3. Purchase, Sale and Delivery of Offered Securities. On the basis of the representations, warranties and agreements herein contained, but subject to the terms and conditions herein set forth, the Company agrees to sell to the Underwriters, and the Underwriters agree, severally and not jointly, to purchase from the Company, at a purchase price of $4.75 per share, the respective numbers of shares of Firm Securities set forth opposite the names of the Underwriters in Schedule A hereto.

The Company will deliver the Firm Securities to the Representatives for the accounts of the Underwriters, at the office of Cooley Godward LLP, 3175 Hanover Street, Palo Alto, California, against payment of the purchase price in Federal (same day) funds by official bank check or checks or wire transfer to an account at a bank acceptable to Credit Suisse drawn to the order of the Company at the office of Cooley Godward LLP , at 10:00 A.M., New York time, on April 4, 2005, or at such other time not later than seven full business days thereafter as Credit Suisse and the Company determine, such time being herein referred to


as the “First Closing Date”. For purposes of Rule 15c6-1 under the Securities Exchange Act of 1934, the First Closing Date (if later than the otherwise applicable settlement date) shall be the settlement date for payment of funds and delivery of securities for all the Offered Securities sold pursuant to the offering. The certificates for the Firm Securities so to be delivered will be in definitive form, in such denominations and registered in such names as Credit Suisse requests and will be made available for checking and packaging at the above office of Cooley Godward LLP at least 24 hours prior to the First Closing Date.

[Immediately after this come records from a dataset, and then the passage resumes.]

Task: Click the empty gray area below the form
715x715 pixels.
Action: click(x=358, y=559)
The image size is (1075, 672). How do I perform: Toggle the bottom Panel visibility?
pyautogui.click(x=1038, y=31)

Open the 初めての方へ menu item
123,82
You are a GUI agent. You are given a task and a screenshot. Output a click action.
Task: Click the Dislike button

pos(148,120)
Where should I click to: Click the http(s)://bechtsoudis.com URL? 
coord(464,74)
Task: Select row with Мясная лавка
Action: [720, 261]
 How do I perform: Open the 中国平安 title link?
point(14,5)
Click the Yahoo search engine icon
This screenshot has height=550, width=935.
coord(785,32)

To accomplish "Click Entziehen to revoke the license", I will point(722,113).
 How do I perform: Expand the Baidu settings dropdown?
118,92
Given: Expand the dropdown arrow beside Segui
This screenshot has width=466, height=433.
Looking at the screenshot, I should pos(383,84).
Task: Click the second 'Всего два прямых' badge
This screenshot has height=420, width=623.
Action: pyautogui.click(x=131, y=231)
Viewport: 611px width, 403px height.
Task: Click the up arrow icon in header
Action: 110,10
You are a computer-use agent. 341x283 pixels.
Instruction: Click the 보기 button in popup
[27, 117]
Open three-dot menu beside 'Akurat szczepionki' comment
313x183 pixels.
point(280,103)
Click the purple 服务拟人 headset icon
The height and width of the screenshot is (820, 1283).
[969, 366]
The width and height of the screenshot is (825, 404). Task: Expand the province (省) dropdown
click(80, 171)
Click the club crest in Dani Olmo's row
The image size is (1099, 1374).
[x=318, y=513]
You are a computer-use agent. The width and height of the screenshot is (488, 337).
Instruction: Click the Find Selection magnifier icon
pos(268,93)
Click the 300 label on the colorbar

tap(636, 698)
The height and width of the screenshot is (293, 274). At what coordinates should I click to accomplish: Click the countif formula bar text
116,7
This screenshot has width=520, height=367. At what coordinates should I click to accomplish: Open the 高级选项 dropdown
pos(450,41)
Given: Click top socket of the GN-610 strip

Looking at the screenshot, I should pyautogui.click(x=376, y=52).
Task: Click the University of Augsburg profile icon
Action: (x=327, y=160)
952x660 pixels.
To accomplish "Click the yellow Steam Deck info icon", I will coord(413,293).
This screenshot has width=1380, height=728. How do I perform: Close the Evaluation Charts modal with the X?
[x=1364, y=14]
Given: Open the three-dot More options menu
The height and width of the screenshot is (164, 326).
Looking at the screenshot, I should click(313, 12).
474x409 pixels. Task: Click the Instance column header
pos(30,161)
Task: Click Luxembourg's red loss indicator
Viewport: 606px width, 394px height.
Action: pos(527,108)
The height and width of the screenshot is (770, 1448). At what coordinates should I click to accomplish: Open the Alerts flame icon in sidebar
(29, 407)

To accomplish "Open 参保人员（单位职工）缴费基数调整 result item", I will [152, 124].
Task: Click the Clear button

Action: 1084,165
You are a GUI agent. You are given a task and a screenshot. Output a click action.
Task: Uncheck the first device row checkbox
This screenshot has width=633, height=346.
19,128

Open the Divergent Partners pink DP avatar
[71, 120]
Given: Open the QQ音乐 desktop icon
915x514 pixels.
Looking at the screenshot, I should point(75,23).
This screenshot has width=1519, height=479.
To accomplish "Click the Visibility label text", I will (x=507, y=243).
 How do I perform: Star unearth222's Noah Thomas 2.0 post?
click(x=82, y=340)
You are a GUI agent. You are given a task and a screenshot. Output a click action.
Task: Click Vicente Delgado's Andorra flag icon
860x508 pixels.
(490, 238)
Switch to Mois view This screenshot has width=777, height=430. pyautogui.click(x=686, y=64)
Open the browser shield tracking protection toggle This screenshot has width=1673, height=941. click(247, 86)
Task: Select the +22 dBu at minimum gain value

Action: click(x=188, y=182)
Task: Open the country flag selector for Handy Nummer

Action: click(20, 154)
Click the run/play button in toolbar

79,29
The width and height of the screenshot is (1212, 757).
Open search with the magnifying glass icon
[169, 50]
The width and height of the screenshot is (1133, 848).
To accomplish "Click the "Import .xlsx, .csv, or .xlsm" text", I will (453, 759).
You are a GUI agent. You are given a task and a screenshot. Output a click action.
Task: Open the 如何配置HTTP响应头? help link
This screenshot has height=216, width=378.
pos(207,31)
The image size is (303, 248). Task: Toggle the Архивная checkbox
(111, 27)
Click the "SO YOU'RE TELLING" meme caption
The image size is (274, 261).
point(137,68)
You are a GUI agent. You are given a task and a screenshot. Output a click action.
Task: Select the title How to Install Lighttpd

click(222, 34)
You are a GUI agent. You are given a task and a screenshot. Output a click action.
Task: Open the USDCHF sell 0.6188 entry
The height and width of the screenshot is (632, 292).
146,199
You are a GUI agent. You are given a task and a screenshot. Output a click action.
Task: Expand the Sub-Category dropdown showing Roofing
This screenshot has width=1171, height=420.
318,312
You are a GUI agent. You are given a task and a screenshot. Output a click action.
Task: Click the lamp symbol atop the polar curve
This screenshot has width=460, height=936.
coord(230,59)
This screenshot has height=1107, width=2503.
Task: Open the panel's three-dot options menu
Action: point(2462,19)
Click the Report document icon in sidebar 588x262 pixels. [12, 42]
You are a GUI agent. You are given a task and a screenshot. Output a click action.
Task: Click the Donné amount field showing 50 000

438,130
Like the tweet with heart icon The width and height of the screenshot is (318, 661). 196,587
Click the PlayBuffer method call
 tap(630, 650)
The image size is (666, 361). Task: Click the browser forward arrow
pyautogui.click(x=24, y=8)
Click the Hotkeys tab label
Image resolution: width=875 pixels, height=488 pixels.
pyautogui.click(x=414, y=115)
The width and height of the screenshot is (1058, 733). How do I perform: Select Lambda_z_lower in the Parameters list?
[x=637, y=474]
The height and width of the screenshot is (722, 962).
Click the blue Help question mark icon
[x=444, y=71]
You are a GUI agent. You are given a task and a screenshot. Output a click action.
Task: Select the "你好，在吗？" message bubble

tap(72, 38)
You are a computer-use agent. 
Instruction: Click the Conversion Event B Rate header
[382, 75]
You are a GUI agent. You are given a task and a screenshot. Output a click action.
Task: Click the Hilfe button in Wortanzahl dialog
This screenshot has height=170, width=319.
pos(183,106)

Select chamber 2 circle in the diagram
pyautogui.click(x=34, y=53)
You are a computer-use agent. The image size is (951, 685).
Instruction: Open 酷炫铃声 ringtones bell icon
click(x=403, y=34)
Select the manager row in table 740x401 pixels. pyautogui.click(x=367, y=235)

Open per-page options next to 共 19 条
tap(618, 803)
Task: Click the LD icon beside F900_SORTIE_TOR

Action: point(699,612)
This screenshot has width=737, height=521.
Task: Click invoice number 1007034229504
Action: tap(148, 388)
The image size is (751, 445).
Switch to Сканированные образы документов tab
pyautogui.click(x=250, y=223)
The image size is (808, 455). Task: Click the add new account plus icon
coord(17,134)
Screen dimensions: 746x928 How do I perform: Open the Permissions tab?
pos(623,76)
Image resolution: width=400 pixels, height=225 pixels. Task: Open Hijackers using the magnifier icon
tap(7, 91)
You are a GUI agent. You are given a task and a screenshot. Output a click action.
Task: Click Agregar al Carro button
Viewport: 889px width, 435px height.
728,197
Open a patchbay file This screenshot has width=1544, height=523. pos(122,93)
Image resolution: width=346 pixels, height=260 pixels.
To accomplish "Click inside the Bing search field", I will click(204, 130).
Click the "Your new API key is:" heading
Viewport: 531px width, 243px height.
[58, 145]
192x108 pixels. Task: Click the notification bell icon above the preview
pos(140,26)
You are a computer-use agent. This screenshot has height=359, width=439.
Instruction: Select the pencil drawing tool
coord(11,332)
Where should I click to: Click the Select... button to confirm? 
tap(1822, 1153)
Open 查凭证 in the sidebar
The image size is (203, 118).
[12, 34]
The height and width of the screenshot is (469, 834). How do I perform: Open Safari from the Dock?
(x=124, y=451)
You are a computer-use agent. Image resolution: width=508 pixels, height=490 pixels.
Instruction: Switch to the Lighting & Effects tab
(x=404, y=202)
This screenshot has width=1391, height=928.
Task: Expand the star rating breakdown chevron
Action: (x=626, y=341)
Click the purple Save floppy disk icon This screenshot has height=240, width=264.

In addition, upon written notice from Credit Suisse given to the Company from time to time not more than 30 days subsequent to the date of the Prospectus, the Underwriters may purchase all or less than all of the Optional Securities at the purchase price per Security to be paid for the Firm Securities. The Company agrees to sell to the Underwriters the number of shares of Optional Securities specified in such notice and the Underwriters agree, severally and not jointly, to purchase such Optional Securities. Such Optional Securities shall be purchased for the account of each Underwriter in the same proportion as the number of shares of Firm Securities set forth opposite such Underwriter’s name bears to the total number of shares of Firm Securities (subject to adjustment by Credit Suisse to eliminate fractions) and may be purchased by the Underwriters only for the purpose of covering over-allotments made in connection with the sale of the Firm Securities. No Optional Securities shall be sold or delivered unless the Firm Securities previously have been, or simultaneously are, sold and delivered. The right to purchase the Optional Securities or any portion thereof may be exercised from time to time and to the extent not previously exercised may be surrendered and terminated at any time upon notice by Credit Suisse to the Company.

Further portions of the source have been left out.